Set `recursive = FALSE` for non-recursive transfer: only files directly under the source directory are transferred, and nested subdirectories are skipped.

## Managing Volume Objects (Optional)

Use `db_uc_volumes_*` when you need to create or manage the **volume object itself** (not files inside it).

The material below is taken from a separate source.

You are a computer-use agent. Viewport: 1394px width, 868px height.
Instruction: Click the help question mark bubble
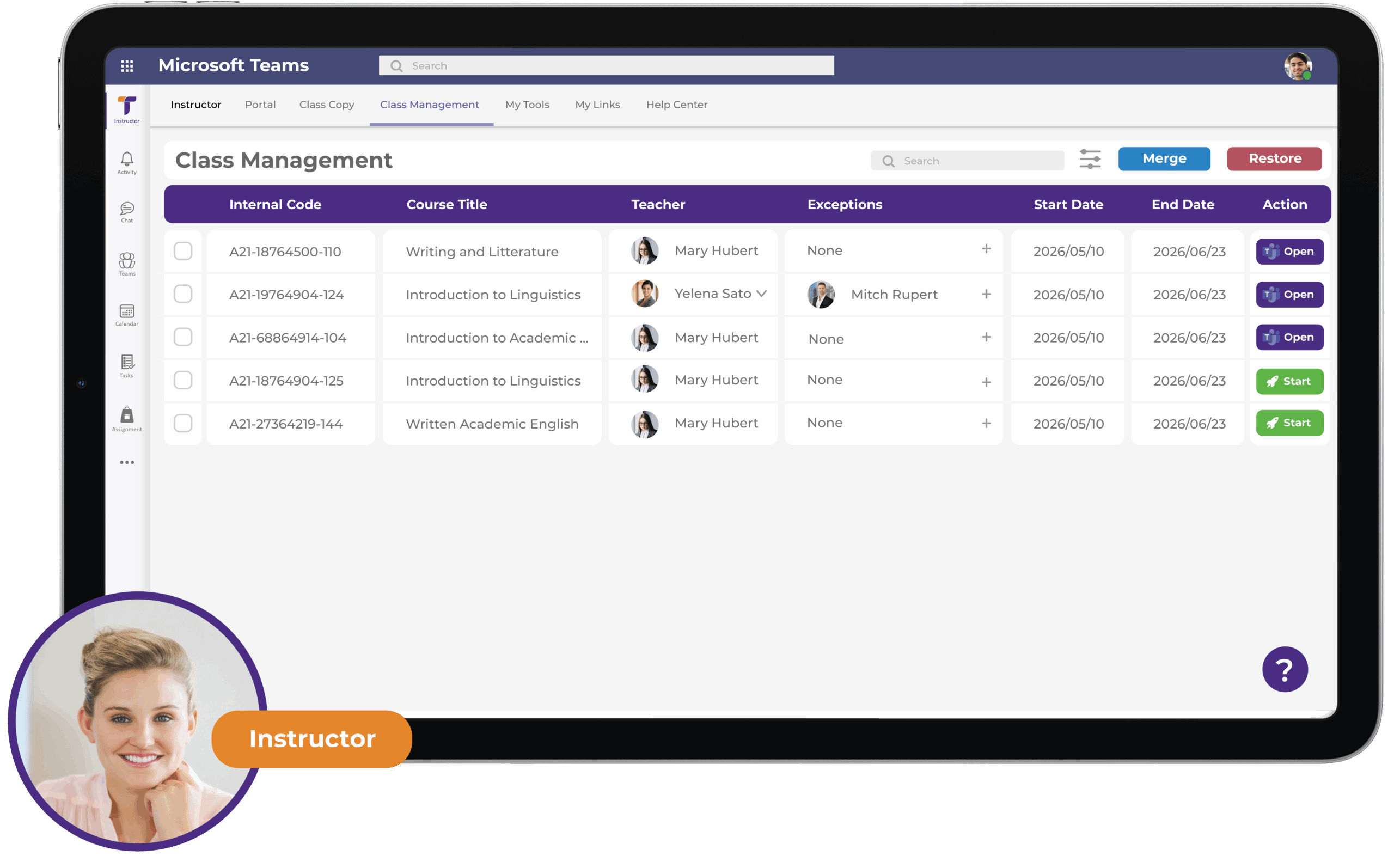(x=1285, y=669)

| Operation | Function | Notes |
|-----------|----------|-------|
| List volumes in schema | `db_uc_volumes_list()` | Returns volumes under `<catalog>.<schema>` |
| Get one volume | `db_uc_volumes_get()` | Returns metadata for one volume |
| Create volume | `db_uc_volumes_create()` | Supports `MANAGED` and `EXTERNAL` |
| Update volume metadata | `db_uc_volumes_update()` | Rename/comment/owner updates |
| Delete volume | `db_uc_volumes_delete()` | Removes the Unity Catalog volume object |

```{r}
# list volumes in a schema
db_uc_volumes_list(catalog = "<catalog>", schema = "<schema>")

# create a managed volume
db_uc_volumes_create(
  catalog = "<catalog>",
  schema = "<schema>",
  volume = "my_volume",
  volume_type = "MANAGED"
)

# inspect one volume
db_uc_volumes_get(
  catalog = "<catalog>",
  schema = "<schema>",
  volume = "my_volume"
)
```

After a volume exists, use `/Volumes/<catalog>/<schema>/<volume>/...` paths with `db_volume_*` for file operations.